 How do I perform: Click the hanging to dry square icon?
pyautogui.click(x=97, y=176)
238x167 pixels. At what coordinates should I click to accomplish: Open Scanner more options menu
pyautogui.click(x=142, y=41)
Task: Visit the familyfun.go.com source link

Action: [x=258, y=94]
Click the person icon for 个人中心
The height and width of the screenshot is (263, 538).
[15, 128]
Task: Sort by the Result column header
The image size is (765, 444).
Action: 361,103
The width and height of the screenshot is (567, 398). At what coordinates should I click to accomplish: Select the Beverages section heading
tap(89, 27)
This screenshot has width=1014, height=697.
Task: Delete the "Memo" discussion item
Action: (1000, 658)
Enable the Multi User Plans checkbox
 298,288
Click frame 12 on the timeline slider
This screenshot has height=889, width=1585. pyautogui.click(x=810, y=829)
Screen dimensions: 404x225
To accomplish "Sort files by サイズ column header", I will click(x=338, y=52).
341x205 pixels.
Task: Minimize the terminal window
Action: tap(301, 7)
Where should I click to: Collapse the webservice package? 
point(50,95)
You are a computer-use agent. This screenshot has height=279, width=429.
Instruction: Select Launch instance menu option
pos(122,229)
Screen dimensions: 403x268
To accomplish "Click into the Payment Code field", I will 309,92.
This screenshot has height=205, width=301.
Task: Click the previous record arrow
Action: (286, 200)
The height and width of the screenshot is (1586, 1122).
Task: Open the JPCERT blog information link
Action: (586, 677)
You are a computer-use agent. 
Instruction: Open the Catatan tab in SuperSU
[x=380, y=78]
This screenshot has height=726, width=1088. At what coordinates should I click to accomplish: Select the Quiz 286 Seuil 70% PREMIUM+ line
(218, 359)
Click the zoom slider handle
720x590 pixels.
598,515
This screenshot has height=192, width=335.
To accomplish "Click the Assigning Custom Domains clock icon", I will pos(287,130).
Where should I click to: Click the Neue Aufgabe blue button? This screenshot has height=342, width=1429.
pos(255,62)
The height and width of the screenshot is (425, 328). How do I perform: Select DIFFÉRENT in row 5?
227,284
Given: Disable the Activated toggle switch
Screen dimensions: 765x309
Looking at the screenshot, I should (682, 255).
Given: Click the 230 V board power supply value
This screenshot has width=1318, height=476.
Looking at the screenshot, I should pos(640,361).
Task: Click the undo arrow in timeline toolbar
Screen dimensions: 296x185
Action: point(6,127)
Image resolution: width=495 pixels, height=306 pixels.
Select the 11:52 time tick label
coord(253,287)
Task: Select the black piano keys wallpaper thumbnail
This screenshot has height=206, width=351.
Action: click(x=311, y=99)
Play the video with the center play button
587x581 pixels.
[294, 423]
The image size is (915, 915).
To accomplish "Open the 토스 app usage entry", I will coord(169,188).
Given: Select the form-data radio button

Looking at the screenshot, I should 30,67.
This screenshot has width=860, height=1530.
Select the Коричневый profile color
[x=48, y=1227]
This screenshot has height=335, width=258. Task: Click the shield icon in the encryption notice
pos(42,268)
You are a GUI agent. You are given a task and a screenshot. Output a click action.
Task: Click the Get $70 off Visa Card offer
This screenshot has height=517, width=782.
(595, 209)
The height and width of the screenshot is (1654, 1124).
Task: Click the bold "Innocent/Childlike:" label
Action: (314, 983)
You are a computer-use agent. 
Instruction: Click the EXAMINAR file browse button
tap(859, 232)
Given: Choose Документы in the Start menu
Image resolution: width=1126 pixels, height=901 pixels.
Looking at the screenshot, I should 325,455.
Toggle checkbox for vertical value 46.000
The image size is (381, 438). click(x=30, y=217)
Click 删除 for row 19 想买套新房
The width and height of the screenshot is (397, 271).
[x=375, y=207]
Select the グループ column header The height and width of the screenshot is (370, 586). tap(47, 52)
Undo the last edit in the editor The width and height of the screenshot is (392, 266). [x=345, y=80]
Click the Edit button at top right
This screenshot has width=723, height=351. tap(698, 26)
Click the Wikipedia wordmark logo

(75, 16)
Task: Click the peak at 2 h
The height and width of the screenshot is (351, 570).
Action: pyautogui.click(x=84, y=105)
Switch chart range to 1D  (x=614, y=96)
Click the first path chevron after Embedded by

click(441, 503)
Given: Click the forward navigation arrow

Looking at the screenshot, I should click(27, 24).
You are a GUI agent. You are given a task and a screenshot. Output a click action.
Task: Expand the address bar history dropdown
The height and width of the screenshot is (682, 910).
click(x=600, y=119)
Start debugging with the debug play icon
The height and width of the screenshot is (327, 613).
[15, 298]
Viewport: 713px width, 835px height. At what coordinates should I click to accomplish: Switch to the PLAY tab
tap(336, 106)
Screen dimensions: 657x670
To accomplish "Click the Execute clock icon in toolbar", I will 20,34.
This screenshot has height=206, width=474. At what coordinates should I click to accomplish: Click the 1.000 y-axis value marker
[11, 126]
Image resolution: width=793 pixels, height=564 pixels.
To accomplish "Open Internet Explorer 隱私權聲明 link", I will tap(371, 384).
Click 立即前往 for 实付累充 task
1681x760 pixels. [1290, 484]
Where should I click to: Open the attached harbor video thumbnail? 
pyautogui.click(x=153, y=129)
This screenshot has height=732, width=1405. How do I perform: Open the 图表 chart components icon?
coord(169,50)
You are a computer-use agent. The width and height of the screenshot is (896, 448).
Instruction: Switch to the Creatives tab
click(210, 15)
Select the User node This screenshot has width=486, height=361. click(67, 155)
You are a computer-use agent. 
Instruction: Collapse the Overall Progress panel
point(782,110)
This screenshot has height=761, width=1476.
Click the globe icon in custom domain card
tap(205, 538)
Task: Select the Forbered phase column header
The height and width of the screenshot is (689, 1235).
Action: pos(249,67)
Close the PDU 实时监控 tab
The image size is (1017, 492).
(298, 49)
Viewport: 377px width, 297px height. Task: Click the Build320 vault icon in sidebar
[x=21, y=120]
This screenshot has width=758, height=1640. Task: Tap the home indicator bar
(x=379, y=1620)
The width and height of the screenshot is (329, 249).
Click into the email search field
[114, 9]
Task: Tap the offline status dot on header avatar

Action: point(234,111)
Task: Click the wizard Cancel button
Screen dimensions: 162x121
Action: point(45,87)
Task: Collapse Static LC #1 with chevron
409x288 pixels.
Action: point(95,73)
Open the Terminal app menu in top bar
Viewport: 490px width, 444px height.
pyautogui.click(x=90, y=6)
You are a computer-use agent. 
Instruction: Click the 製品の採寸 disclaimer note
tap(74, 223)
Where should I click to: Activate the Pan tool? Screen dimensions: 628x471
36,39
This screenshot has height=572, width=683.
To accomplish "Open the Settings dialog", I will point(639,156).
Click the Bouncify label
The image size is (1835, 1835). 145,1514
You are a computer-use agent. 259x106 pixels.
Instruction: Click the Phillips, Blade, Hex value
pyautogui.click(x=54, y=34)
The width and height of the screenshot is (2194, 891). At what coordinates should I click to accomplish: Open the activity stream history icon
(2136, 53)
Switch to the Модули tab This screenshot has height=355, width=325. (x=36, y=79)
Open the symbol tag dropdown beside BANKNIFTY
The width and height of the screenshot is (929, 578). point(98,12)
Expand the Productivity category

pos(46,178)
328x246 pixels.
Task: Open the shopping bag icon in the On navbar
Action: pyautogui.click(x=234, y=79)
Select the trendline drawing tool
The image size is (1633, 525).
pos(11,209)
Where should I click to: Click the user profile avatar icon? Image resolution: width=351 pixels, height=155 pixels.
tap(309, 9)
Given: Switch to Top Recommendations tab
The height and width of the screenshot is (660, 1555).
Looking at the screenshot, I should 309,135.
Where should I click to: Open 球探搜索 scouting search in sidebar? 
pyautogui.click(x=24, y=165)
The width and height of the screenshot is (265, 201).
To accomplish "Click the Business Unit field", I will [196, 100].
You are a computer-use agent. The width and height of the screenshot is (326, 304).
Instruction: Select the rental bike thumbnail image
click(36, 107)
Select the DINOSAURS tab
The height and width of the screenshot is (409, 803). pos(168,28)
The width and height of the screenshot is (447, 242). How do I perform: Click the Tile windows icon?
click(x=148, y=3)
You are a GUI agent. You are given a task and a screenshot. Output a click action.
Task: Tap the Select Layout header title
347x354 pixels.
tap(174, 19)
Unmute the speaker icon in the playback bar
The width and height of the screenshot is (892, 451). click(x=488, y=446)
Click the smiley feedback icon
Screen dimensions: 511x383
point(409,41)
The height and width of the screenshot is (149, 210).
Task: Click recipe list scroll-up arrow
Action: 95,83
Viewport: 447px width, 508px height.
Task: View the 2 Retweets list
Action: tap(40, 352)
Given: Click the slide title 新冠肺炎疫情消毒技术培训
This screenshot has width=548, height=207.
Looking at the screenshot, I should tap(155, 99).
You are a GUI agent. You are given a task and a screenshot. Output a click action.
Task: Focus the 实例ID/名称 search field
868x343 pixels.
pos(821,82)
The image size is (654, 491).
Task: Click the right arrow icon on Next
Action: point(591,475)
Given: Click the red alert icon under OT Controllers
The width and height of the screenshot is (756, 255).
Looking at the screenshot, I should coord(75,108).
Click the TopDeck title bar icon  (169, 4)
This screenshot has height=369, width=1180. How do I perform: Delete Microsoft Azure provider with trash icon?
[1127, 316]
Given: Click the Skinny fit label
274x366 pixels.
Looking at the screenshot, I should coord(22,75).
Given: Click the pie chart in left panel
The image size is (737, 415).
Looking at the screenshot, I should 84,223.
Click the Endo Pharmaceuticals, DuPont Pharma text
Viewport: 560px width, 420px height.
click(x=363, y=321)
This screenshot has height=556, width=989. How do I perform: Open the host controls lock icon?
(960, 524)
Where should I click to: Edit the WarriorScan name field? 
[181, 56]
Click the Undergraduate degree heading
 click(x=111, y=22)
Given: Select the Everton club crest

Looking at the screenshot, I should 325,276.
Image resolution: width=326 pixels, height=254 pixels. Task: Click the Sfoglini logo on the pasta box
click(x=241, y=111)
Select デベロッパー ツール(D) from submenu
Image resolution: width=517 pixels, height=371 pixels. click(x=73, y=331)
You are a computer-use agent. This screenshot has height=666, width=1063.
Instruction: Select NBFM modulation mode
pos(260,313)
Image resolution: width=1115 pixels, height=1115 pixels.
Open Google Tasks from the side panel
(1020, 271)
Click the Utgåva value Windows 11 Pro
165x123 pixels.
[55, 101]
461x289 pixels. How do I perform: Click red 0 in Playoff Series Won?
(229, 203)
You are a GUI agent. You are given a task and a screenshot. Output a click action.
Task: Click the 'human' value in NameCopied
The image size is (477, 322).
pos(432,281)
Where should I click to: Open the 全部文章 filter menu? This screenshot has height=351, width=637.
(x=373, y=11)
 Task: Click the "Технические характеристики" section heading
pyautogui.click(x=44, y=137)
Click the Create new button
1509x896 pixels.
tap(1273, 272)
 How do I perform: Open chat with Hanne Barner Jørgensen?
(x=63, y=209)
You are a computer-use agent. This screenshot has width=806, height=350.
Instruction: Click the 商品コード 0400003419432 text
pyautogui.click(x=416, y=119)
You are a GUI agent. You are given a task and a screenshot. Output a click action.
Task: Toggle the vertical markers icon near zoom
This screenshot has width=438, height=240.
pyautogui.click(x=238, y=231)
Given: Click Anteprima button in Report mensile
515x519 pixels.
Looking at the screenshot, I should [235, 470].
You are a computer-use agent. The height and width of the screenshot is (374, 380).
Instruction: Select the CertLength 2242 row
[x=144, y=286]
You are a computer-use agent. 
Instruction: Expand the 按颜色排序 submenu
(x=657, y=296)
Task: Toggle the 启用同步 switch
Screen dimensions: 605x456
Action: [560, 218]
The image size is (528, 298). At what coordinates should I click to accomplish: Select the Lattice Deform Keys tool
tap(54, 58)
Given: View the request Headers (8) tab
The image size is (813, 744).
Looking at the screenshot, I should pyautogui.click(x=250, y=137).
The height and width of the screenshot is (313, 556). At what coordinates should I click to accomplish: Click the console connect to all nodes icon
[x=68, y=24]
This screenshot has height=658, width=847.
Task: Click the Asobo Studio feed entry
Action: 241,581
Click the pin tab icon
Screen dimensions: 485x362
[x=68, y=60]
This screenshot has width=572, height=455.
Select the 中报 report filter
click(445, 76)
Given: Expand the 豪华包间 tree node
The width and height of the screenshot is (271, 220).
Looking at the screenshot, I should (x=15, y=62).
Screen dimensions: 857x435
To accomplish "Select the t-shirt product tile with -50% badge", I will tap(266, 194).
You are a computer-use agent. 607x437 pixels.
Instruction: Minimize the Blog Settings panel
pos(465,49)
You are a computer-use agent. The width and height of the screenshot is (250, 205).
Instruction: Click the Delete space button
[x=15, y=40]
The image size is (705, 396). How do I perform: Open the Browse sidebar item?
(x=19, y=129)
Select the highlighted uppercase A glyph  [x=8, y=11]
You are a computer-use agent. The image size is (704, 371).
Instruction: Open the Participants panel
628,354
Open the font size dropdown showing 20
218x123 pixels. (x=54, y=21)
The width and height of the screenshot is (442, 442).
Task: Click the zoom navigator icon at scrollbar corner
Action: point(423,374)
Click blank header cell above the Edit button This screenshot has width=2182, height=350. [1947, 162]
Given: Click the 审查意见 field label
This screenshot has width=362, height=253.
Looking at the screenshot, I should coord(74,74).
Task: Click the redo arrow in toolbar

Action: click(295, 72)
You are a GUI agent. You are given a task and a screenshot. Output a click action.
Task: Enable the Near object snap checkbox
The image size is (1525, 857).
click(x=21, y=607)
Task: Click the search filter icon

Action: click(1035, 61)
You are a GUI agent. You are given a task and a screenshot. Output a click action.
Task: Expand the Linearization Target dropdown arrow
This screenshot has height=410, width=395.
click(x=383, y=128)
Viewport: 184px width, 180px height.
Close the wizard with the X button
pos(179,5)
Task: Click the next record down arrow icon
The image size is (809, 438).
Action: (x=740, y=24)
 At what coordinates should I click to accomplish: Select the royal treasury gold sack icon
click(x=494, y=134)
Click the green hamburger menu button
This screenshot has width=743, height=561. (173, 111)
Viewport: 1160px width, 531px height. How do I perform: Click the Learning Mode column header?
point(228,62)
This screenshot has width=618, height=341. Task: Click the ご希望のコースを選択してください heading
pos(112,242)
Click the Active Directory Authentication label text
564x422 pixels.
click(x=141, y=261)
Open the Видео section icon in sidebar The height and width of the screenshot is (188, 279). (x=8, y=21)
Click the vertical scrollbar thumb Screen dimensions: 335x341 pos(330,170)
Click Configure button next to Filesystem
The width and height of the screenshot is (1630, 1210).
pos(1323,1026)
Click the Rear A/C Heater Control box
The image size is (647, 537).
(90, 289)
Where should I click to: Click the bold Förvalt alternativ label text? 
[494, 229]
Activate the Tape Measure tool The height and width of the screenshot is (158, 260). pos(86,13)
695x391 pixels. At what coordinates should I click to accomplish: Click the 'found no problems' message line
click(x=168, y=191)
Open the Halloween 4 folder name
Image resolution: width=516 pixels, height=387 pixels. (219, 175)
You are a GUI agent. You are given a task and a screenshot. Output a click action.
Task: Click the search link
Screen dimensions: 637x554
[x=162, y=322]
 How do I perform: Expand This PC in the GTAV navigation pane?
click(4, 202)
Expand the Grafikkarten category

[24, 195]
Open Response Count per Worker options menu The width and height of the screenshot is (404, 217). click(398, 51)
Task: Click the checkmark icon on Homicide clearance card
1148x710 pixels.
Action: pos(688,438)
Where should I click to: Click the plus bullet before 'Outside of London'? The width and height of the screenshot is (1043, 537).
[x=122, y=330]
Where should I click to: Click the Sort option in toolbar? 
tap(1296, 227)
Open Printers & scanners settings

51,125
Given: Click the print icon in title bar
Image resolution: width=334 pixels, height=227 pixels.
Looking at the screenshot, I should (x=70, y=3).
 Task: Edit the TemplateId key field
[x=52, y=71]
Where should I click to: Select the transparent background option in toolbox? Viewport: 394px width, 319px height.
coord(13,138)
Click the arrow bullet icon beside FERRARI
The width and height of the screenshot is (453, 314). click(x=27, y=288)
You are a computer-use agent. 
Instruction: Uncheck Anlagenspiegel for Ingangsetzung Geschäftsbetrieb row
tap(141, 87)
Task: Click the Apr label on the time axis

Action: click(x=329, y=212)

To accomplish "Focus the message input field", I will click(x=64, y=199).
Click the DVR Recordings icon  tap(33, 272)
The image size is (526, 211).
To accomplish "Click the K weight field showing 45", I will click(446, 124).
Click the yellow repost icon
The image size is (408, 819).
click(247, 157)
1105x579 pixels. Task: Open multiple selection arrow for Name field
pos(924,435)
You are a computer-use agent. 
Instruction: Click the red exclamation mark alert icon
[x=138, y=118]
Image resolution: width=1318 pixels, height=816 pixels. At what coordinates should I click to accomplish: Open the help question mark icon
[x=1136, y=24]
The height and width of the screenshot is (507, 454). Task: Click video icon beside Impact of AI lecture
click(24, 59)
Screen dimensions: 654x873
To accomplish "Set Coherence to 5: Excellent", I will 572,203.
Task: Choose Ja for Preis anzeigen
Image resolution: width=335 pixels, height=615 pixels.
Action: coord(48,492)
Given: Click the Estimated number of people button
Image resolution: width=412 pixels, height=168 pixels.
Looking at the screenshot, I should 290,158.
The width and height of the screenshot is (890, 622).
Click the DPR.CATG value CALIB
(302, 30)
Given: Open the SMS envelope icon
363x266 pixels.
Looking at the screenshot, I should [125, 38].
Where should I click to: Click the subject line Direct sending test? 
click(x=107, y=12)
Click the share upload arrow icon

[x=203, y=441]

###

• **Assignment**
If a line in the entries above holds the word "title", count it; then report the total alone.

• **Written response**
4